**Assignment:**
Pull out each line of the data that includes the word "computer".

(Extracted data entries)
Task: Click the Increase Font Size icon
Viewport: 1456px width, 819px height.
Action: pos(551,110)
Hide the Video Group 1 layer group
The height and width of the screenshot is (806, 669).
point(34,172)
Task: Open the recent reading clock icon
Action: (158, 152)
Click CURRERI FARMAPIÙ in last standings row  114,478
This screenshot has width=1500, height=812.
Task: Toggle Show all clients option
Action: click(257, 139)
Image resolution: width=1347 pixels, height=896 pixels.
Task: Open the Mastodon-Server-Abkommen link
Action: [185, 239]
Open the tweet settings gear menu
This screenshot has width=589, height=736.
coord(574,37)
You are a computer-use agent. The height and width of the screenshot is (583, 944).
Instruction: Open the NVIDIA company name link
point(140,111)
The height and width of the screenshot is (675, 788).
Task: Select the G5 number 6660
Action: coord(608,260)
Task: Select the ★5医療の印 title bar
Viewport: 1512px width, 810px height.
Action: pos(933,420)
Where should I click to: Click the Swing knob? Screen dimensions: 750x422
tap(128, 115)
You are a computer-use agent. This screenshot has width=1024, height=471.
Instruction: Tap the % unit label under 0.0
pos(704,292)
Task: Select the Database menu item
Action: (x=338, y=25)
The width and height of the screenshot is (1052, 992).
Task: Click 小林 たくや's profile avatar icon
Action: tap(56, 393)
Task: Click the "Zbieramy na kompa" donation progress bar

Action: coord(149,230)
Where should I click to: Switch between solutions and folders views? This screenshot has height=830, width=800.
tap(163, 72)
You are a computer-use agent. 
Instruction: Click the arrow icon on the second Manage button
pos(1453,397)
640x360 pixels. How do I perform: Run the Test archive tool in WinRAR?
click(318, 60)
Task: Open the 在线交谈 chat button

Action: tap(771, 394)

**Solution for this problem:**
You are a computer-use agent. The height and width of the screenshot is (583, 944).
You are a computer-use agent. This screenshot has width=1024, height=471.
You are a computer-use agent. 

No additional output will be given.